▸ **Exercise aim**
Each line that contains the word "Choose" is to be copied from the records below.

(Saved entries)
*** Begin section ***
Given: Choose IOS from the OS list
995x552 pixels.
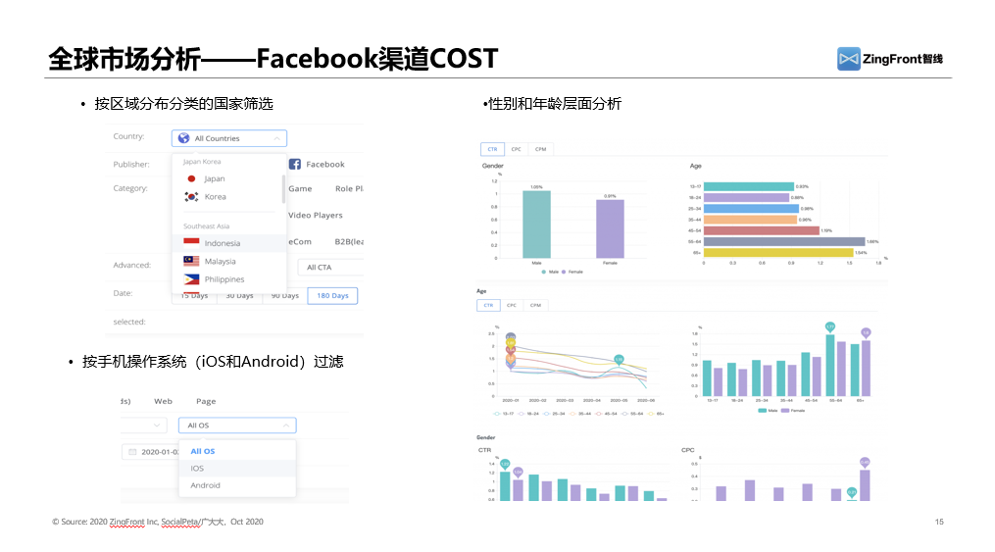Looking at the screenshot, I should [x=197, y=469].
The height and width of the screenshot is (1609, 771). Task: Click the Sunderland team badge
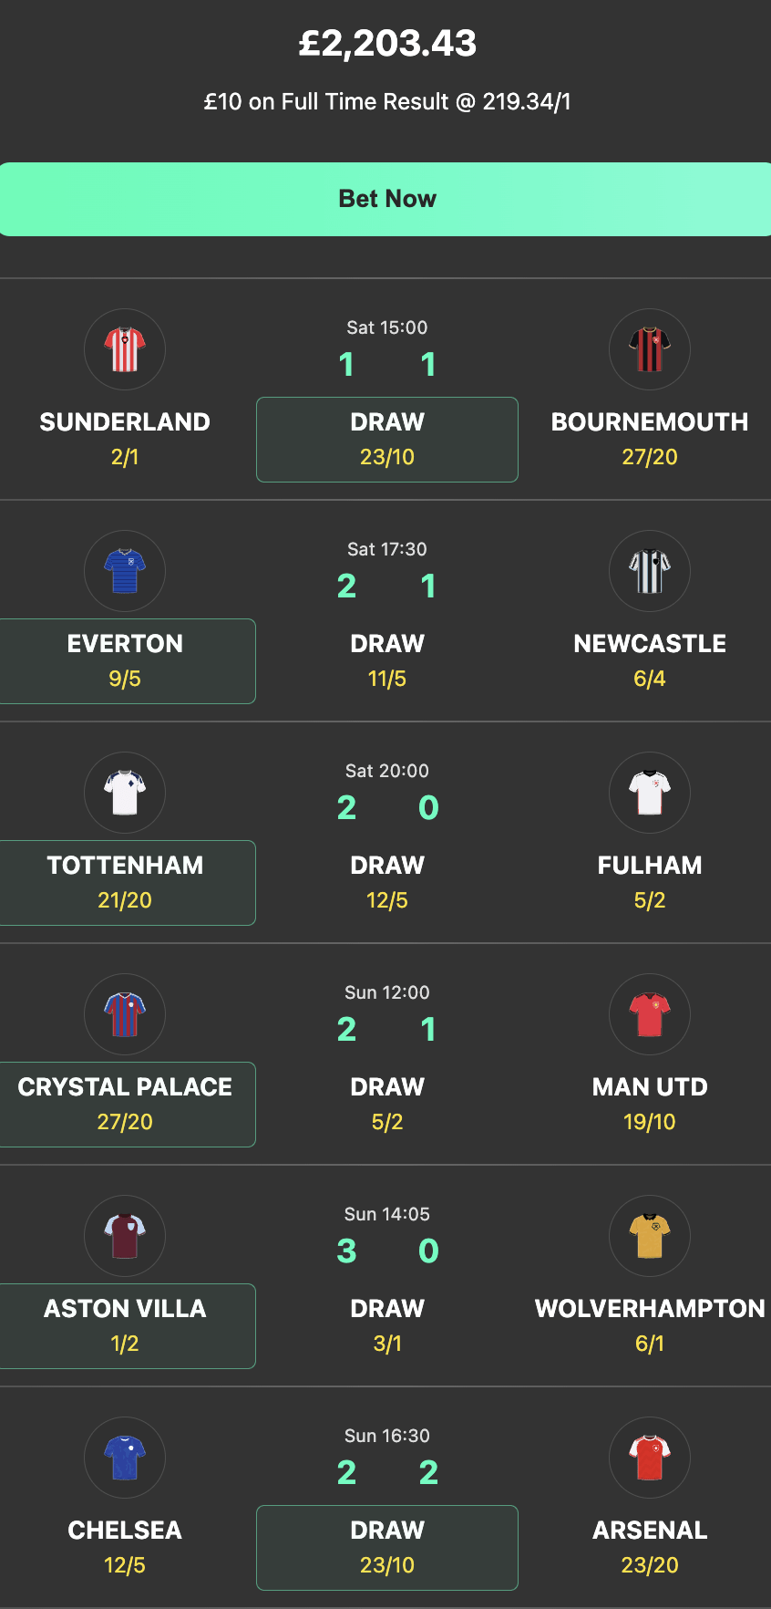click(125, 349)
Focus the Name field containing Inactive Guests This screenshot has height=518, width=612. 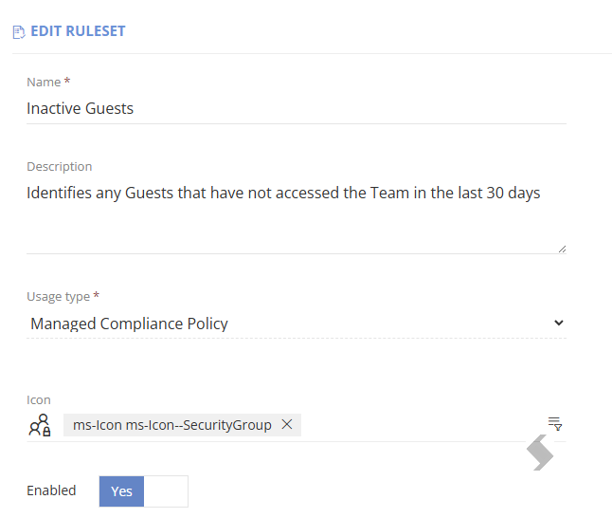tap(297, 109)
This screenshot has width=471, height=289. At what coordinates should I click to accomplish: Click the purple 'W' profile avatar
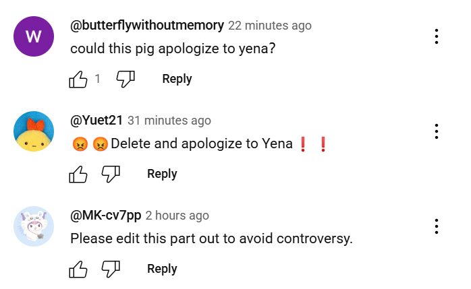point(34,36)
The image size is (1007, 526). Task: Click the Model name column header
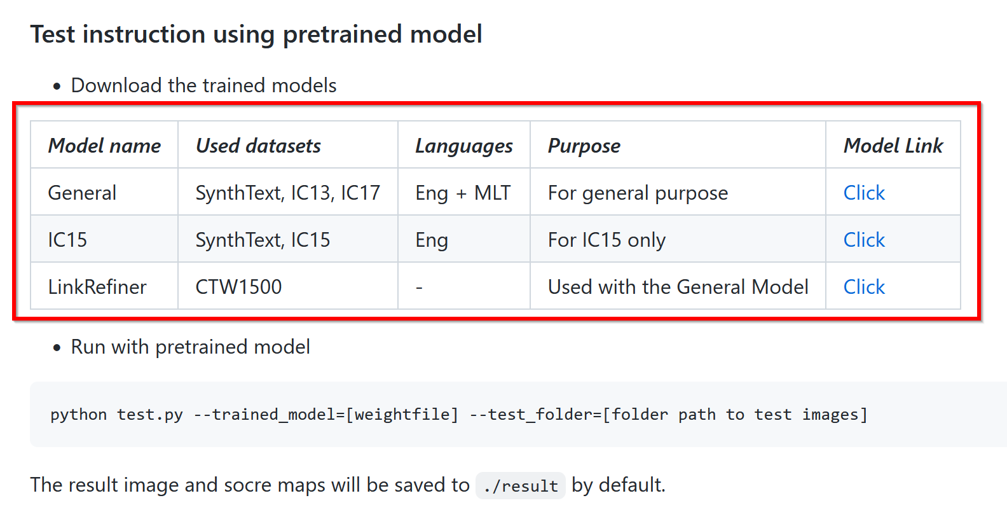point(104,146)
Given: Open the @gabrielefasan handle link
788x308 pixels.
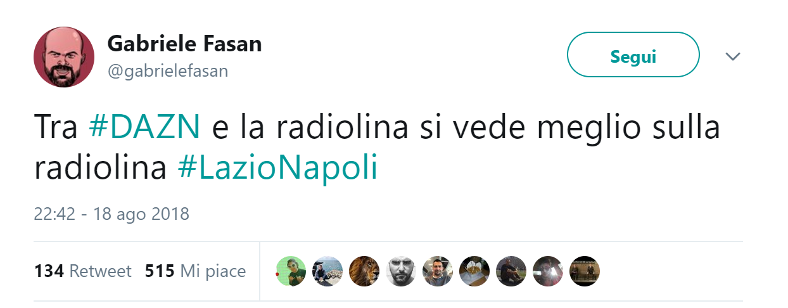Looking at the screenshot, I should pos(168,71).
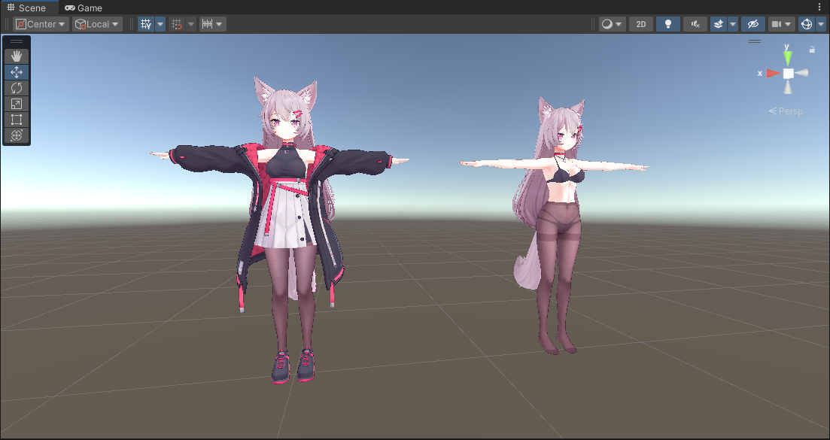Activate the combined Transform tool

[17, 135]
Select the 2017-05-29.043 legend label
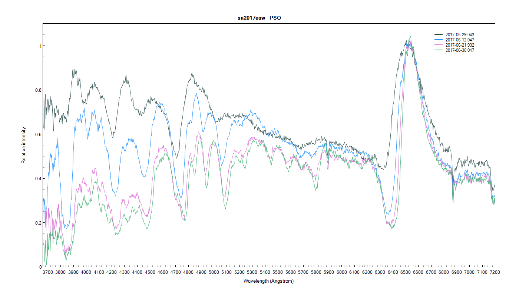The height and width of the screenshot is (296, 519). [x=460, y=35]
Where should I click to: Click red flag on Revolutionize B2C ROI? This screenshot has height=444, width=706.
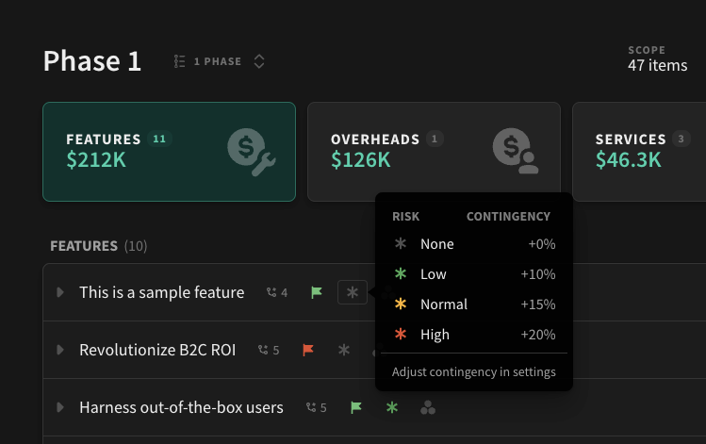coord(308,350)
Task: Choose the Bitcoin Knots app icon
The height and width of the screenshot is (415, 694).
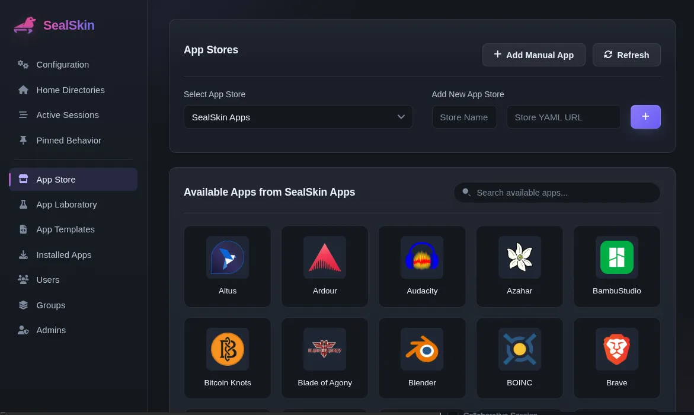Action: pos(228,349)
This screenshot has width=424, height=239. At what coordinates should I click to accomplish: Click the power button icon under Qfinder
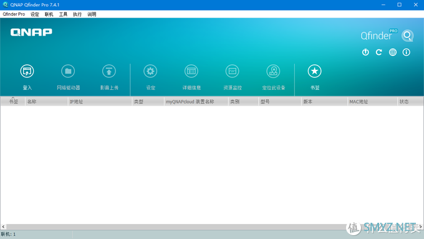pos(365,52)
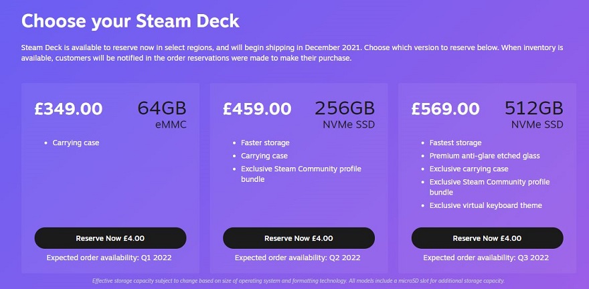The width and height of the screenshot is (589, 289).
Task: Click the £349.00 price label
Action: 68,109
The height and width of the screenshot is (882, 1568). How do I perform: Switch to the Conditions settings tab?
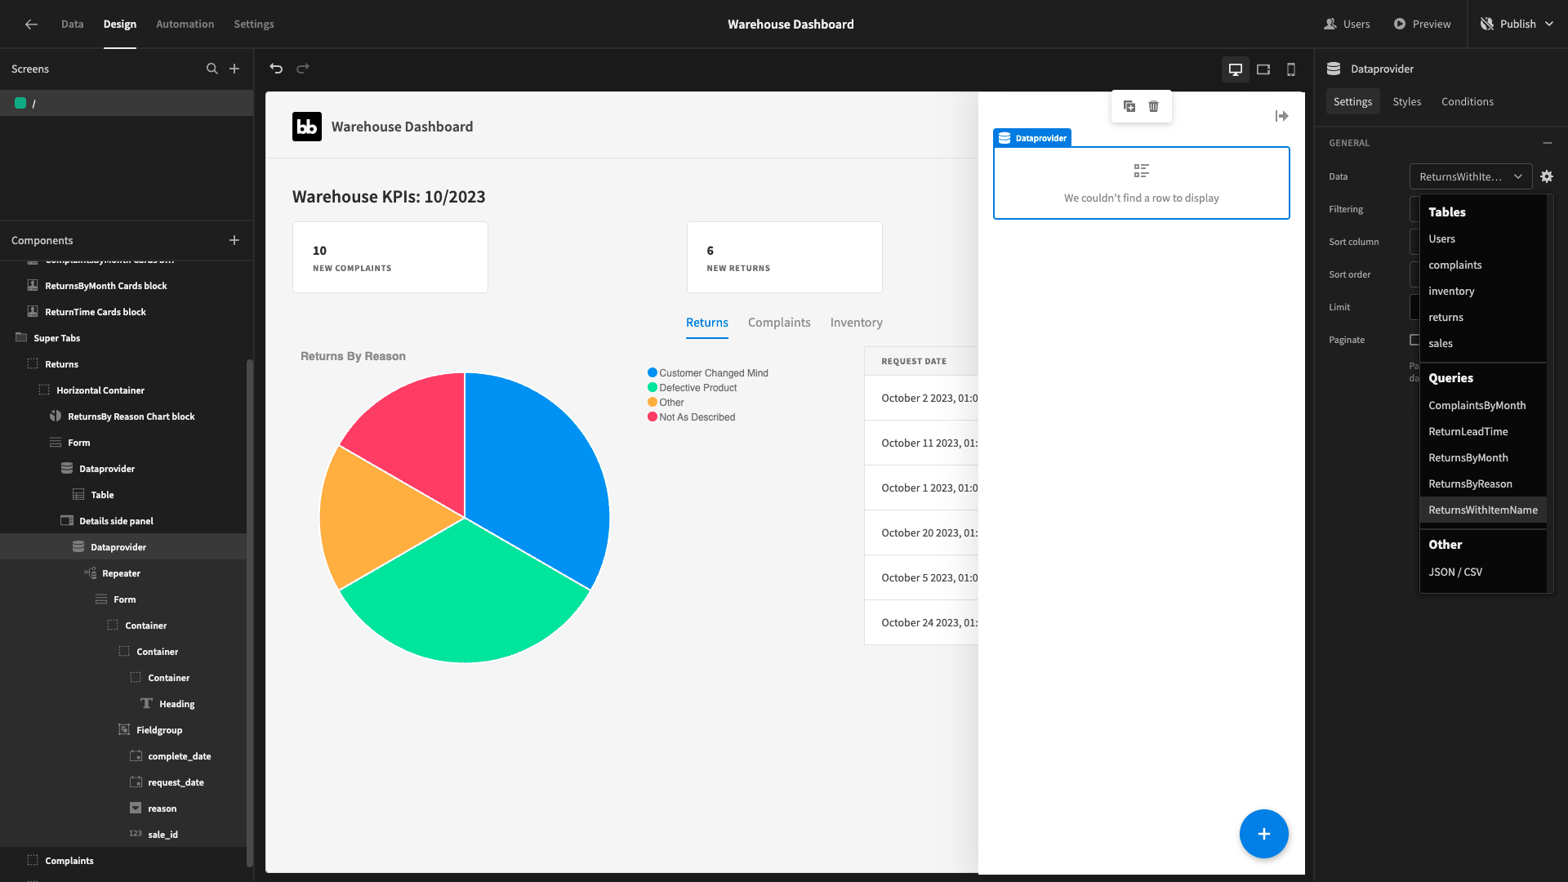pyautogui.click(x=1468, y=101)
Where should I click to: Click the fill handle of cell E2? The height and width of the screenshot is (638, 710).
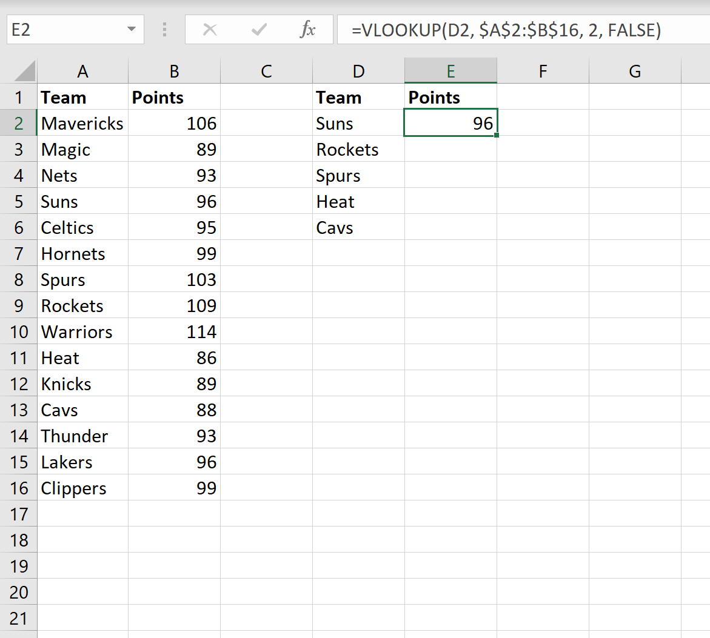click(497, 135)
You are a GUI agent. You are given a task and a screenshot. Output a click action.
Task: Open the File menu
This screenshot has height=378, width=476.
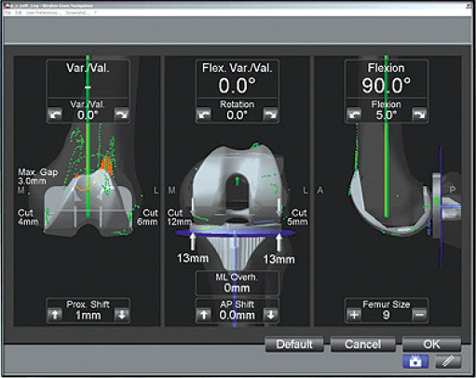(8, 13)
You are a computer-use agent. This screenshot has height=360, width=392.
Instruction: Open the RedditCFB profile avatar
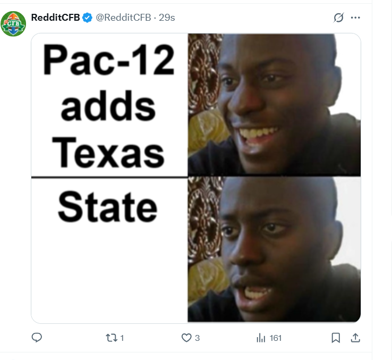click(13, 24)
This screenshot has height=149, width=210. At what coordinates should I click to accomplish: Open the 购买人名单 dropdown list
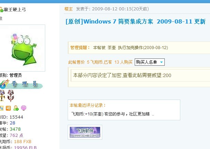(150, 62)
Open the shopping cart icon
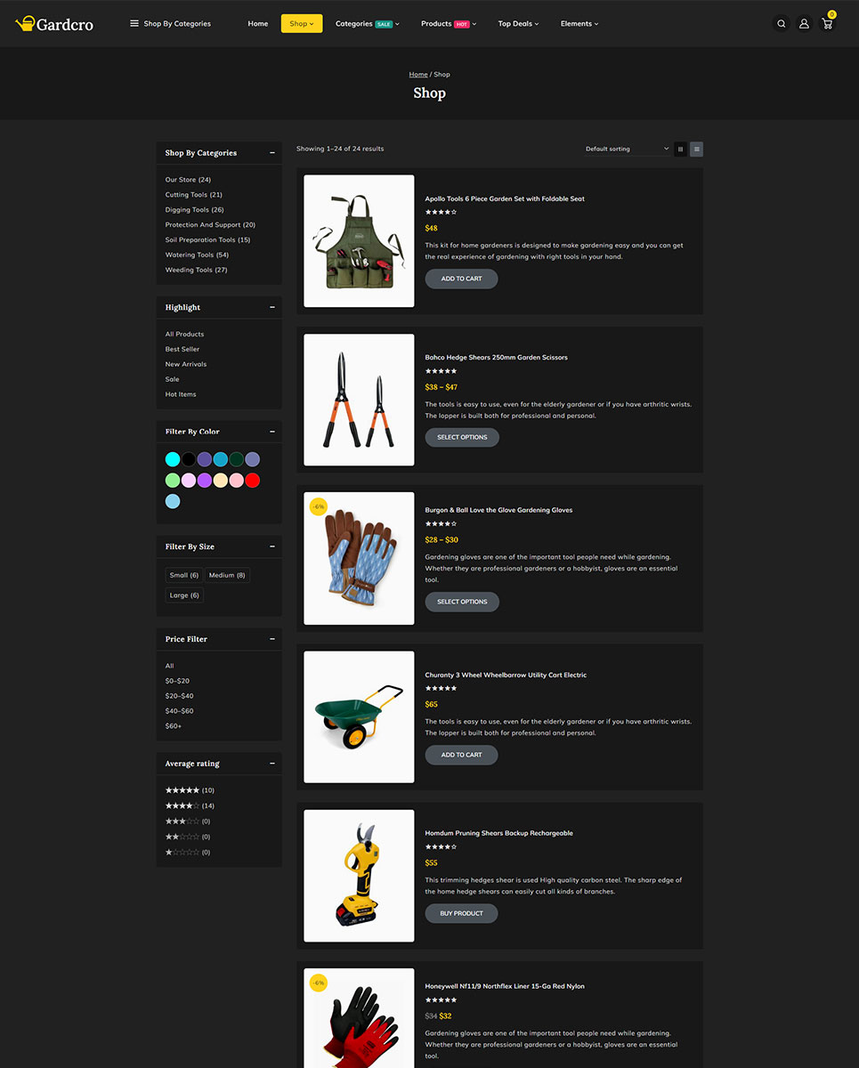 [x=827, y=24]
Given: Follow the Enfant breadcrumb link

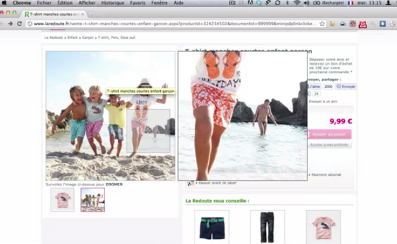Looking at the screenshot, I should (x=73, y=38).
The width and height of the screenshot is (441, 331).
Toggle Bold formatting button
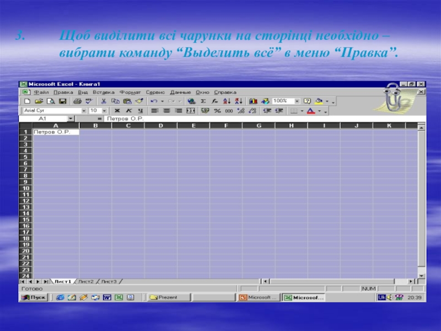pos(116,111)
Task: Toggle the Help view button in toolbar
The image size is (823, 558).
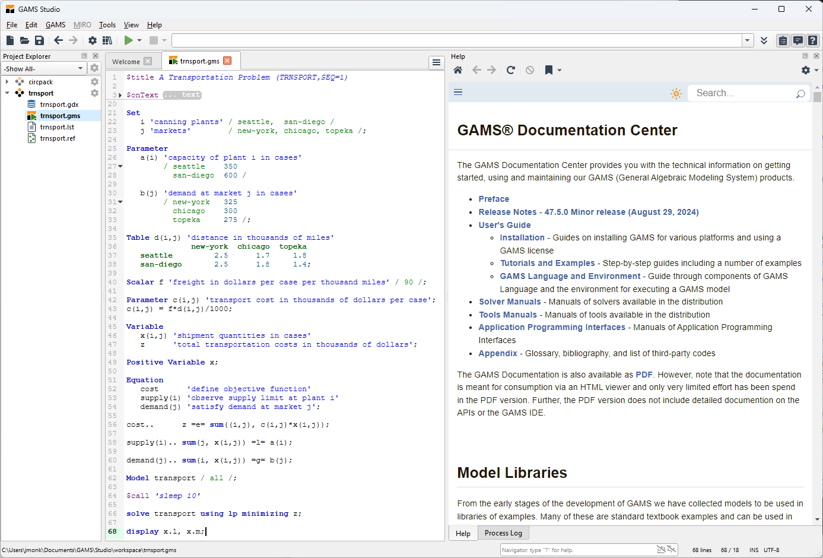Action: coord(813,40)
*** End section ***
▸ **Exercise solution**
Given: Choose IOS from the OS list
Task: Choose the Bitcoin Knots app icon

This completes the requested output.